JDS: I would say that was an active rule we had: it has to look like the thing that’s in the book. It can’t get vanilla-ed out and have all the edges shaved down. I will say, I was paranoid once Into the Spider-Verse started doing what it did critically. [Kemp and Justin] and Phil Lord and Christopher Miller gave me the 1950s slap across the face and said, “Wake up, man! This is the permission. Now we have permission to do the things we wanna do.” I was like, “Oh, all right, here we go.”
KP: It sounds simple, but I don’t think people realize how hard it is to do, to just make sure that it stays personal. This film was personal to all of us. We didn’t wanna be beholden to anyone’s expectations but our own.
I understand that these characters are iconic and they have a great history, and lots of people might expect lots of different things based on the comic books or even the first film. We didn’t want to be held in by any of that. We had a story that felt personal to us, that we were excited about, that used these characters that not just everyone else loved, but we loved them. We felt like we had a right. It’s like when people say, like, “Are you thinking about the fans?” Well, we’re thinking about us. We’re fans too.

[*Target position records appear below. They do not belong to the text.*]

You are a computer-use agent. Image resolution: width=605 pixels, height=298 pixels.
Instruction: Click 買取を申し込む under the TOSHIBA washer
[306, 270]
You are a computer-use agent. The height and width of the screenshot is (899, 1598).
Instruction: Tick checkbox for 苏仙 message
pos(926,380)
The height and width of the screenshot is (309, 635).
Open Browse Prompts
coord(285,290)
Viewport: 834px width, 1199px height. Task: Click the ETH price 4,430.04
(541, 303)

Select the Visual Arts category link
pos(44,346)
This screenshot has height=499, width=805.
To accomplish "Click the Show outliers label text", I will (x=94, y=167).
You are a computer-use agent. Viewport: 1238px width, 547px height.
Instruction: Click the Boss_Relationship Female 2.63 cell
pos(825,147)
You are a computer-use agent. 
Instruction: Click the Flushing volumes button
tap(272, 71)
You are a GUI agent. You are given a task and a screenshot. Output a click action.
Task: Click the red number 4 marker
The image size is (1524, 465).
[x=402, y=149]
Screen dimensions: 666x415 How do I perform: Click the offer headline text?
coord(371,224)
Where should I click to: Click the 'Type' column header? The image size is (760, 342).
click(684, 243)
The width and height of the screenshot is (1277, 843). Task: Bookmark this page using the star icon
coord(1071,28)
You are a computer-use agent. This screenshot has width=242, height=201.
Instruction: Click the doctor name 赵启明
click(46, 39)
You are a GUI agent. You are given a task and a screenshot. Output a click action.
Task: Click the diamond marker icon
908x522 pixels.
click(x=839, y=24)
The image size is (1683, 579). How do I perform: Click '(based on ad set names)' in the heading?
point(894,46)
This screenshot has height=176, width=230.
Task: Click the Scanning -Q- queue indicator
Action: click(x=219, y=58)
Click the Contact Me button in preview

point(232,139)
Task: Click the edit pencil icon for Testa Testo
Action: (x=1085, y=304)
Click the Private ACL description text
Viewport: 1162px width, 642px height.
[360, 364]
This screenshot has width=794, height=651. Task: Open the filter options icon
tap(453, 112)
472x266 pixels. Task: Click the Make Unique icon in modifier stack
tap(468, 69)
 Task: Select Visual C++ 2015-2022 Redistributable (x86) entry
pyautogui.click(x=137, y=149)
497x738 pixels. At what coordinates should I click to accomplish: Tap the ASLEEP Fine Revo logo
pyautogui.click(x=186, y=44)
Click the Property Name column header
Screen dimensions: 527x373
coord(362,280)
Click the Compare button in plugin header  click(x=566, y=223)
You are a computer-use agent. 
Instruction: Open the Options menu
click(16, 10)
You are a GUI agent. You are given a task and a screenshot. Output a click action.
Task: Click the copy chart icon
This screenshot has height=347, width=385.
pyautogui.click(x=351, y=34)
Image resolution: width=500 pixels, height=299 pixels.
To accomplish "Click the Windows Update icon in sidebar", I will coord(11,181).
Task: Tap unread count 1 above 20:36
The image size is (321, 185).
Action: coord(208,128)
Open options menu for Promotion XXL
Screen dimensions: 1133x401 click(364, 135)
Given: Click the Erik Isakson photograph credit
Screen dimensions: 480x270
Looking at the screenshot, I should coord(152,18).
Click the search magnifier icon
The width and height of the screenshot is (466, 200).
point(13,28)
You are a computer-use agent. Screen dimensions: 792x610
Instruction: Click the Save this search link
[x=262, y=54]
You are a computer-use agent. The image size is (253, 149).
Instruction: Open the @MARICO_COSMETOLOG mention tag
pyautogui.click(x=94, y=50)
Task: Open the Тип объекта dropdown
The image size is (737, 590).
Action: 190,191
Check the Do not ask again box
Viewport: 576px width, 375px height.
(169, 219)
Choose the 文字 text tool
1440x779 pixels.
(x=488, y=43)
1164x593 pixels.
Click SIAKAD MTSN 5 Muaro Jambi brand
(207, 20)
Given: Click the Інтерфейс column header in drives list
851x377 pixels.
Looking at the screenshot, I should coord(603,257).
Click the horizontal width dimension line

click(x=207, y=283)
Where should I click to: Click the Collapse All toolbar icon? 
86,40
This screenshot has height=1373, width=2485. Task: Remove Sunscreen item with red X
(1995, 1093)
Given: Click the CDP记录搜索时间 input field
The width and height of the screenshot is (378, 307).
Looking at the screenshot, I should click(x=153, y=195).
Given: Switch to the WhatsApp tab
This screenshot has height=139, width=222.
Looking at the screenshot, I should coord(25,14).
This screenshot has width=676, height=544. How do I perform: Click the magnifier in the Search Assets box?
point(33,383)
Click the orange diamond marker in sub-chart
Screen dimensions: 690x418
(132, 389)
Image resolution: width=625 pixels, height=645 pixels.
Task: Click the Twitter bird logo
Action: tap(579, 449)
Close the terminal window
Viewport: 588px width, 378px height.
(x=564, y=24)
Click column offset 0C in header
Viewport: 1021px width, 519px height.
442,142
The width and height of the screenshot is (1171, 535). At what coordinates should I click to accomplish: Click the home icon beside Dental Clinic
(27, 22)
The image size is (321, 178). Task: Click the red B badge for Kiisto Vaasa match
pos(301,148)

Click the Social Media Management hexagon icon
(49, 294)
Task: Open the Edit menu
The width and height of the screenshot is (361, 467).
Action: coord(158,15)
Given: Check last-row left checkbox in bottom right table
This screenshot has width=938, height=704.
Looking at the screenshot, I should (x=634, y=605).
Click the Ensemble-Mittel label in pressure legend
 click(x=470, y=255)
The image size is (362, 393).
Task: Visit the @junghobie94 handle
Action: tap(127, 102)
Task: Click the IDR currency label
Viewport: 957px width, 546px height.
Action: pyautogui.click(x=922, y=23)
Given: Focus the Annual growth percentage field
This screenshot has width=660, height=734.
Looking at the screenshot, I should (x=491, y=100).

It’s a story we’re trying to tell. Again, that sounds like a very simple thing, but when you’re dealing with something that so many people have so high expectations for, it’s actually really hard to block it all out. I tell people all the time: I don’t see what we do as making “content”. That’s kind of a dirty word to me. When I say we wanted to make a little work of art, that’s not being flippant. I think the film stayed really personal. It stayed really small, in that the only people we were really concerned about winning over were the other people in the room.
On my first watch in theaters, I remember seeing Spider-Man 2099 on screen, and then you started to see a bit of his backstory and his world, and I remember thinking, I’m getting hardcore [comics artist] Rick Leonardi vibes even in this scene. As a fan, there’s just so many levels that it goes so deep, the love of the characters. It’s so gorgeous.
JDS: I think we’re lucky that we are all of a generation where that stuff was happening. 2099—I can remember when that book dropped, everybody went, “Whoa, what the heck is this?” It was the first real foray into something that felt very different for the Spider-Man universe. Just being able to scratch at that and peel that back and expose it to new people that weren’t aware of it. That was a thing that landed at a very specific time and exposed people to that was exciting.
JKT: For the deep-level fans, we did bring on Rick Leonardi to work with us, and our special effects team developed a tool with him to actually simulate his line work and the shading, and he was giving notes on it. For us, it was like being kids back in the comic book store, being fourteen years old again, and being like, “Look at Rick Leonardi’s drawings!” And then, “Look, now they’re moving!”